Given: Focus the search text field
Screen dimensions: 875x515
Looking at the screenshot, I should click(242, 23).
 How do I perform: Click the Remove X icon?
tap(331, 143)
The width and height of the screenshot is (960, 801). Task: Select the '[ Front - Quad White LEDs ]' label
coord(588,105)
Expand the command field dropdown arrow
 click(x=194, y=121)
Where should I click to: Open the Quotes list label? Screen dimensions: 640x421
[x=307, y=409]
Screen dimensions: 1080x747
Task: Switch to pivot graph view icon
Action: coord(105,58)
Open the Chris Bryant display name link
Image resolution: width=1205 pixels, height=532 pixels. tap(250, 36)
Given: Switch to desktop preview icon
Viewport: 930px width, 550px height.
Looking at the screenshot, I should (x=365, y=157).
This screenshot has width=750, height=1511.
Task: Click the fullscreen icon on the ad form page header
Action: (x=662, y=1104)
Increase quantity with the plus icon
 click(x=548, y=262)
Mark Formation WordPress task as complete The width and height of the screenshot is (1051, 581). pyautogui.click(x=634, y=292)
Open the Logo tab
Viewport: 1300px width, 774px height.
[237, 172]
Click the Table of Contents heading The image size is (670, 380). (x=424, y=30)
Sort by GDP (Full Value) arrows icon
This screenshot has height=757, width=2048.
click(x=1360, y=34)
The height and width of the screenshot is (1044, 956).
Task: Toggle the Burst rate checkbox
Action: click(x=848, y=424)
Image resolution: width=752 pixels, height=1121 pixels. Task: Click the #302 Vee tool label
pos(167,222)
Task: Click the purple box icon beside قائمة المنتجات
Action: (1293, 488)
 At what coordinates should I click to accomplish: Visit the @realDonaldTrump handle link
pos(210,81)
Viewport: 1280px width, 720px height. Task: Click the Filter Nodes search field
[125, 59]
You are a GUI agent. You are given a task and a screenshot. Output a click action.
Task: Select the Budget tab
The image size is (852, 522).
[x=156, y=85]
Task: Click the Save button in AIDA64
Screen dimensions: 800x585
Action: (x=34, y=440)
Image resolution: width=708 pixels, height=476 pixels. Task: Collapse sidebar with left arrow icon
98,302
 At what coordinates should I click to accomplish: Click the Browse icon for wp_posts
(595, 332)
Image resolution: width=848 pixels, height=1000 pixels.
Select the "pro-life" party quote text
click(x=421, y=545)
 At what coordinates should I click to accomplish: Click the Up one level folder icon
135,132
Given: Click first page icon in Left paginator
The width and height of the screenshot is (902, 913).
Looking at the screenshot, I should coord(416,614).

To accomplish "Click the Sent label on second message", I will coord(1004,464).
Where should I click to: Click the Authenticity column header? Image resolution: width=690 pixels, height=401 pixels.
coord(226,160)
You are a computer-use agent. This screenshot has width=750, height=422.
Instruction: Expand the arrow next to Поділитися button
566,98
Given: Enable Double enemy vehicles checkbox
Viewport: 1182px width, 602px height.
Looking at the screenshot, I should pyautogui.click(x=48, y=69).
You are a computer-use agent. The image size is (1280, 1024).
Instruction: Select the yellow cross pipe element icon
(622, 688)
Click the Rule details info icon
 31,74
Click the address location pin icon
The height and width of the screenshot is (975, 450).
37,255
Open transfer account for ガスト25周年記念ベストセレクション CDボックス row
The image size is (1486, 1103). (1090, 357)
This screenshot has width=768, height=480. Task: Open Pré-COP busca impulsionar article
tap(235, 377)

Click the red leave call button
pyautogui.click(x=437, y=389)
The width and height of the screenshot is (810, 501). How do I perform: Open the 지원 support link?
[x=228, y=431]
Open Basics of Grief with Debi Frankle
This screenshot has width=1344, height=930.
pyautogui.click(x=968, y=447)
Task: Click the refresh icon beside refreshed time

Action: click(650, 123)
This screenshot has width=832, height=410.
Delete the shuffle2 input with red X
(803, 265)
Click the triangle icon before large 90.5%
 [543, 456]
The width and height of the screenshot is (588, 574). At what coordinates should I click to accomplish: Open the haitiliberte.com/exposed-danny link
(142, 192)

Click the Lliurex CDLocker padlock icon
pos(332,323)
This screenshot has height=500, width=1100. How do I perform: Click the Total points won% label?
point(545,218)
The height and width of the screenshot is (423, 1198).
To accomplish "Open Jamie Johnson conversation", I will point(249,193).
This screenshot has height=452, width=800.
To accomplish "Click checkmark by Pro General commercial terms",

□ □ □

WORK TO BE COMPLETED: Using the records above, give the count of lines with the word "computer", and write nothing more.

SOLUTION TO THE PROBLEM: 2